На самом деле, не так уж эта Майка меня и бесит. На моем веку много было таких вот девок на выданье, которые приходили за разными глупостями. Все они, как в возраст войдут, непременно бегут к ведьме то погадать на суженого, то о зельях любовных выспросить. Так что, дело тут вовсе не в Майке, скорее уж во мне. Как-то мне в последнее время беспокойно стало.

Мы с Гораном, почитай, больше двух лет вместе. В селе его уважали за охотничье мастерство и спокойный нрав. Мало по малу оборотень тоже душой отогрелся, приятелями обзавелся. Даже перестал ночами метаться в тяжких снах, просыпаясь с диким рычанием. Я ничего не выспрашивала. Просто однажды заглянула в его сон и сама едва не поседела. Но именно тогда боль, что ворочалась в душе у Горана, точно поделилась надвое, а значит – и жить стало полегче. А недавно прошел слух, что где-то неподалеку видели двоих волчат-подростков. Слишком крупных, чтобы быть обычным зверьем. С тех пор и повадился муж мой сбегать на поиски. Слухам я не поверила, да и никто бы не поверил, если б видел то же, что и я, пока злую Мару от мужнина чела отгоняла. Но Горану все хотелось понять самому. Я и не стала возражать. Сплела ему талисман на удачу, своей рукой на шею повесила да леших попросила подсобить, если что. Правы люди, когда говорят: сколько волка ни корми, а он все одно в лес смотрит. И пусть так. Уж я-то понимаю, как не хочется терять веру в то, что где-то на свете, может быть даже совсем рядом, все еще бродят два по крови родных тебе волчонка. Ведь бывают же чудеса на свете! А вот других волчат уже точно не будет... По крайней мере, не со мной. Не способны ведьмы к продолжению рода. Майка тут интересовалась, что за расплата такая бывает за зелье колдовское. Так вот, за силу свою и мастерство ведьмы платят бездетностью. Может и на Майку эту я потому и взъелась, что она молода, собой хороша, а главное – силы колдовской в ней ни на грош нет. Вот с такой Горан точно бы перестал по лесам мотаться в поисках призраков своих волчат. Обзавелся бы новыми, и весь сказ.

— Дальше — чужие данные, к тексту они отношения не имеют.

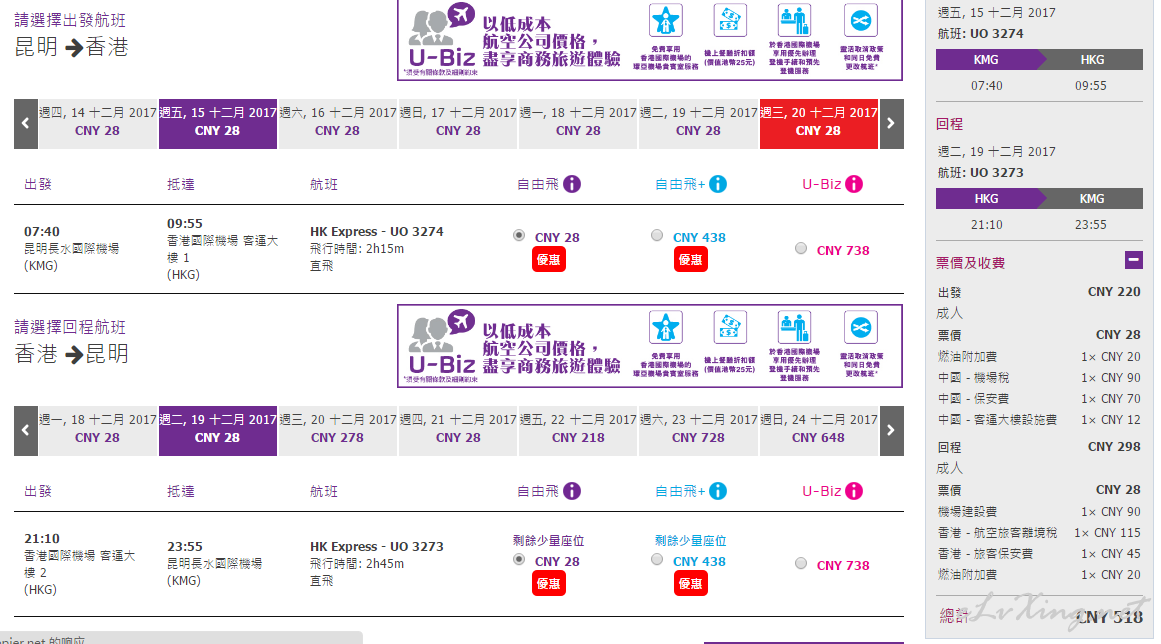The height and width of the screenshot is (644, 1161).
Task: Click the purple info icon beside return 自由飛
Action: click(x=572, y=491)
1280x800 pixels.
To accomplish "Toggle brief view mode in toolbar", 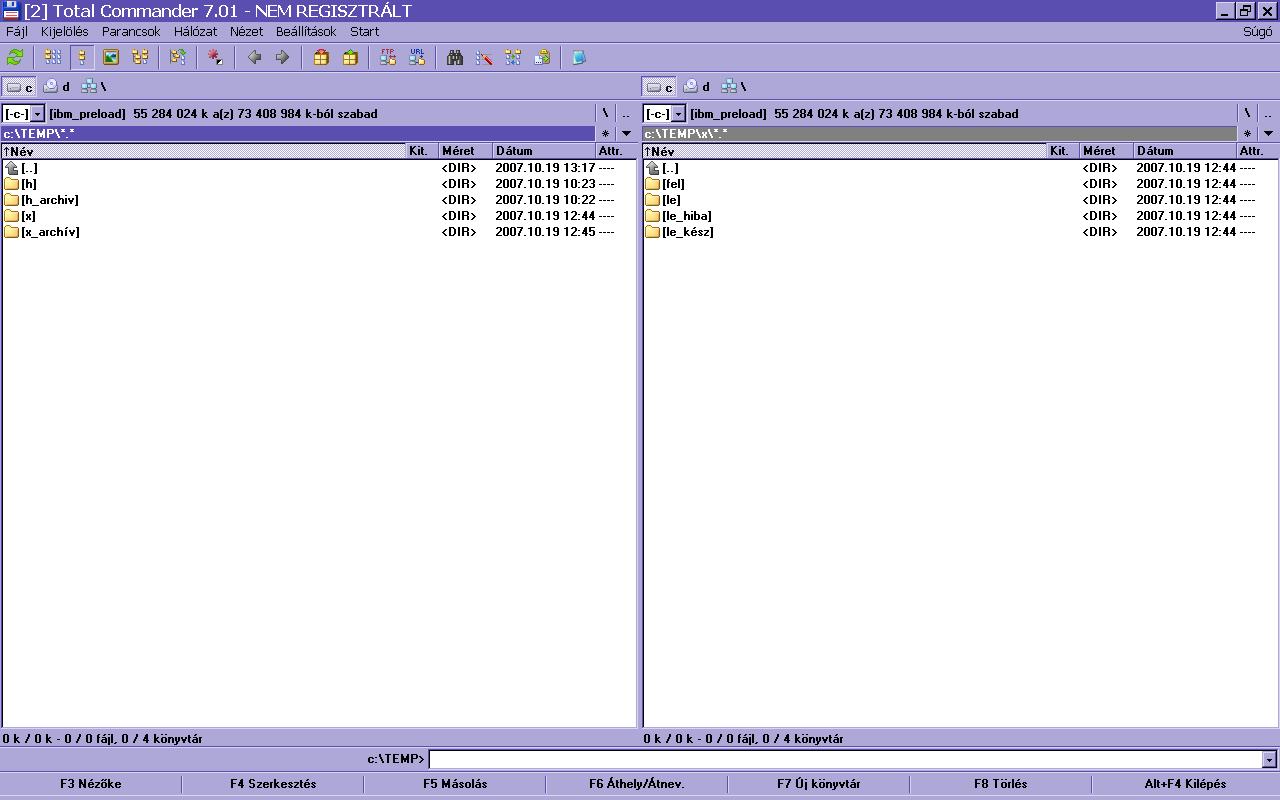I will pos(53,58).
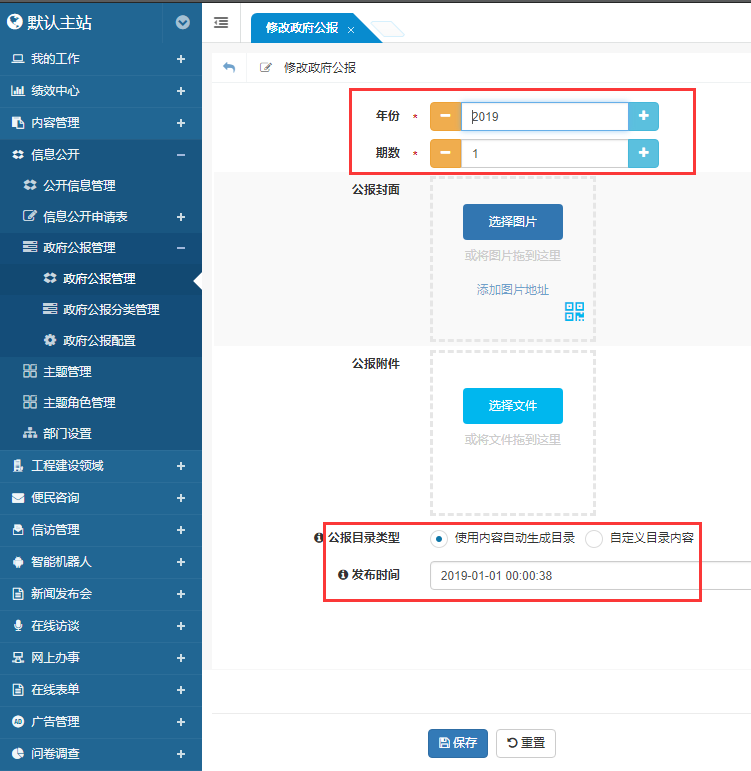
Task: Close the 修改政府公报 tab
Action: pos(351,30)
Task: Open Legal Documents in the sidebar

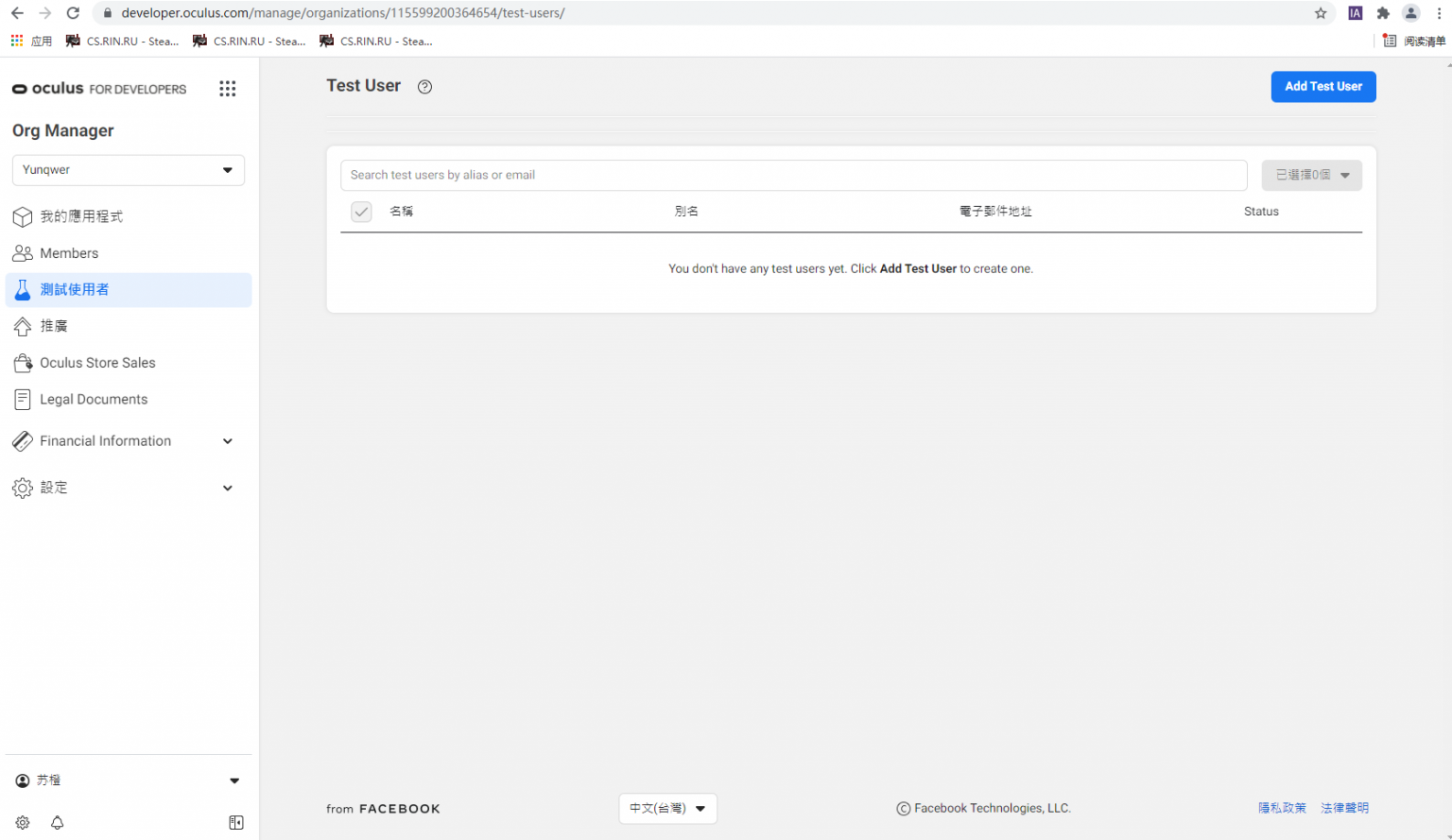Action: coord(94,400)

Я однажды Горану об этом сказала, ох он смеялся! А потом строго так наказал, чтоб глупостей всяких больше в свою голову не пускала. Обернулся волком, лизнул мне руку да и снова растворился в вечернем лесном мареве. Ладно, коли муж велит, послушаюсь, не буду пускать.

Мята, как всегда успокоила и прояснила мысли. Я вернулась к домашним заботам, дав себе слово вечером прогуляться за околицу, где еще со вчерашнего дня раскинулся какой-то проезжий балаган. По-хорошему надо было туда наведаться сразу, как встала на поляне первая кибитка: мало ли каких людей дорога к нам завела. Первая ведьмина обязанность – приглядеться да выяснить, не замышляют ли худого. Балаганы тоже разные бывают. Но именно вчера мне было недосуг: Майкина старшая сестра решила разродиться первенцем, и я едва не весь день провела в их доме. Где в это время носило саму Майку, одному ветру ведомо! Удрала куда-то, пока ее к делу не приставили, да только вечером и появилась, сияющая, как медный грош в купеческом сундуке.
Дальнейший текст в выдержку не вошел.